Mohammed Basil

Personal information
- Full name: Mohammed Basil Morssinganakath
- Nationality: Indian
- Born: 28 February 2005 (age 21) Veliyancode, Malappuram district, Kerala, India

Sport
- Sport: Para-athletics
- Disability class: T47
- Event: 100 metres

Medal record
Men's para-athletics
Representing India
Athletics at the Commonwealth Games
| Silver medal – second place | 2026 Glasgow | 100 m T47 |

= Mohammed Basil =

Indian para-athlete

Mohammed Basil Morssinganakath (born 28 February 2005) is an Indian para-athlete who competes in the T47 classification in the 100 metres.

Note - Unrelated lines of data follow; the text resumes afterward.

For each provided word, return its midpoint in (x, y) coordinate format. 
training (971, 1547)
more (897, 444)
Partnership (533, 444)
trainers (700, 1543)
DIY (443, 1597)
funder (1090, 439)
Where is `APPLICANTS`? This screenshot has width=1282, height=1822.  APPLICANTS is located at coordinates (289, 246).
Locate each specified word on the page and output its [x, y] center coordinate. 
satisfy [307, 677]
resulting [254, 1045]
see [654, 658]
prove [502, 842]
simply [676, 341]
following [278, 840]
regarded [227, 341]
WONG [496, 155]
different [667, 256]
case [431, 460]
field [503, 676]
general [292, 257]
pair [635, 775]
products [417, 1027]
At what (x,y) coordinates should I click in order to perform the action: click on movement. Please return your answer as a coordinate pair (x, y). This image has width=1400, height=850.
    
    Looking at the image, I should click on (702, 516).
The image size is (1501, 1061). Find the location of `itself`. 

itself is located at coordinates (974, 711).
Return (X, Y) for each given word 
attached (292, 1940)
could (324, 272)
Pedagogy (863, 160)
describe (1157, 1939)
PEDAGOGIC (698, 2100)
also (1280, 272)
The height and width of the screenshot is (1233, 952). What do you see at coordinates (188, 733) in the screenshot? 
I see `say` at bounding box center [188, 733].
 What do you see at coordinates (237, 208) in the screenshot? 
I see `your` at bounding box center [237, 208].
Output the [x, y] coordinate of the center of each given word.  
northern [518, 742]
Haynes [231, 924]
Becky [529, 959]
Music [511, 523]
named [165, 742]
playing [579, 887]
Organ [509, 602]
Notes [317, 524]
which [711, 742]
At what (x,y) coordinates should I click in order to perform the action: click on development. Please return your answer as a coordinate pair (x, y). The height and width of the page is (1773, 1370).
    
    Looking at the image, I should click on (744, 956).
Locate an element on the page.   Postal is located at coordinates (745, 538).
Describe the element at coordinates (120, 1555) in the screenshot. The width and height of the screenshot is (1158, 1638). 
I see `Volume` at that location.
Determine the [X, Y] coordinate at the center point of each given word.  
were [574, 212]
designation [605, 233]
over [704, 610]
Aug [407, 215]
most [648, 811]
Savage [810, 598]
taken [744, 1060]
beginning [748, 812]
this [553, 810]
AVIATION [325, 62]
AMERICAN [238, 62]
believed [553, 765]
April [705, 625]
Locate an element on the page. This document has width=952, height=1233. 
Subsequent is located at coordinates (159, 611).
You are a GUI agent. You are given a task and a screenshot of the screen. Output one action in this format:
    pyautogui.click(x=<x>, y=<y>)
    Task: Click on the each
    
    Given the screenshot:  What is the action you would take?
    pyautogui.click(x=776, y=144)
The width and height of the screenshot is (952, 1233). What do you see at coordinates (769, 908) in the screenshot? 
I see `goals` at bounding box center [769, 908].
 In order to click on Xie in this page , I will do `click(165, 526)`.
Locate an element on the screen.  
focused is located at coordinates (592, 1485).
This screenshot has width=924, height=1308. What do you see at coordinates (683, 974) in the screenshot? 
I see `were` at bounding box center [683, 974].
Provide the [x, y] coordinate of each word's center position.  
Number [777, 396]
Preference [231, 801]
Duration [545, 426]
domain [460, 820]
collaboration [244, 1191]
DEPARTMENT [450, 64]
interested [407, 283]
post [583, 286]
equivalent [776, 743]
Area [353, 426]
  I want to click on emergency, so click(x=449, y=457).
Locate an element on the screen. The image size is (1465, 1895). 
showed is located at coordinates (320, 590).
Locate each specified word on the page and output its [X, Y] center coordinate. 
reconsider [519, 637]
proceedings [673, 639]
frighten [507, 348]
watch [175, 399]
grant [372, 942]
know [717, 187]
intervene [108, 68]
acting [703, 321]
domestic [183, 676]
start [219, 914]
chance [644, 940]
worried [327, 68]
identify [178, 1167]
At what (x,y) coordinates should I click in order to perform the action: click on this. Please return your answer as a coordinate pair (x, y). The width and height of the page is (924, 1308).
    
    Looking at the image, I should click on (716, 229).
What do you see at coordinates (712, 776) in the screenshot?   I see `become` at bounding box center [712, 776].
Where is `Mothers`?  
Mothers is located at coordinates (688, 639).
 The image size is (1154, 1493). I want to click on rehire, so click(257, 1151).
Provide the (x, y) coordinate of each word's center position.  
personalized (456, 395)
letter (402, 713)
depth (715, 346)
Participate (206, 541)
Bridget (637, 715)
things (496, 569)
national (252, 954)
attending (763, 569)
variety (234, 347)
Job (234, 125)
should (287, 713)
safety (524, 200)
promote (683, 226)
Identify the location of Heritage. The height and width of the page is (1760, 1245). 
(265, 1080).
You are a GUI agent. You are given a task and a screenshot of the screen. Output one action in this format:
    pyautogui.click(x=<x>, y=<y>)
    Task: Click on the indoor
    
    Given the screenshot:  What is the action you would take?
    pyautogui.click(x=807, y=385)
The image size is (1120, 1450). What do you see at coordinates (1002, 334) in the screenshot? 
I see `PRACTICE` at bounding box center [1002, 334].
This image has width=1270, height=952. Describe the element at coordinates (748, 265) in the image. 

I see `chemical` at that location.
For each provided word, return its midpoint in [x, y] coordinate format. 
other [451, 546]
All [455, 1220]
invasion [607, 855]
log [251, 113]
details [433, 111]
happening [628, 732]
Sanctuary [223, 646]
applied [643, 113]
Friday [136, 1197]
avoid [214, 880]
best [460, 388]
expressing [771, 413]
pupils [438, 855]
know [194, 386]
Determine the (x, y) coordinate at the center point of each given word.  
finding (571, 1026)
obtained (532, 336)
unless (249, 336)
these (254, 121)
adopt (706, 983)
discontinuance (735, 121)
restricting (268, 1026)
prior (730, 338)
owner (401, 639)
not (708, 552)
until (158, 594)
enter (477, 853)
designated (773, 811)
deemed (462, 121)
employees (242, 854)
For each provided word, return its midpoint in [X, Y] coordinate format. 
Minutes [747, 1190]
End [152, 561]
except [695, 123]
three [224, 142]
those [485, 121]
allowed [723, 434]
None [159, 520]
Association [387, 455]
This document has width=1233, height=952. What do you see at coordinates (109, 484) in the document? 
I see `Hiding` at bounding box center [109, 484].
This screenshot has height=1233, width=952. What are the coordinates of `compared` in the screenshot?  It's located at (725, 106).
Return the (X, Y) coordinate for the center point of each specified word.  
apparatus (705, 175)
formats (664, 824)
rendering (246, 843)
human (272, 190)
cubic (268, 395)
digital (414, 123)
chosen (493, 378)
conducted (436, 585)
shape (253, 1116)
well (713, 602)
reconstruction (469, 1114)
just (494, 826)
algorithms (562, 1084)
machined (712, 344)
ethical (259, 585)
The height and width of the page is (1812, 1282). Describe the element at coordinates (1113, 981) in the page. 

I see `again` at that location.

He won the silver medal in the men's 100 metres T47 event at the 2026 Commonwealth Games.

==Early life==
Mohammed Basil was born on 28 February 2005 in Veliyancode in Malappuram district, Kerala. He took up para-athletics at a young age and later joined the Sports Authority of India's National Centre of Excellence in Thiruvananthapuram, where he trained as a sprinter. He was born without a limb and competes in the T47 for athletes with upper limb impairment.

==Career==
In June 2025, Basil won the gold medal in the men's 100 metres T47 event at the World Para Athletics Grand Prix in Paris. In February 2026, he established a new Asian record of 10.63 seconds in the men's 100 metres T47 at the Indian Open in Bengaluru. He was part of the Indian contingent for the 2026 Commonwealth Games in Glasgow. In the men's 100 metres T47 final, he clocked 10.83 seconds to win the silver medal behind compatriot Dilip Gavit, who set a Commonwealth Games record. The result gave India a one-two finish in the event, the first such instance at the para-athletics events in the Commonwealth Games.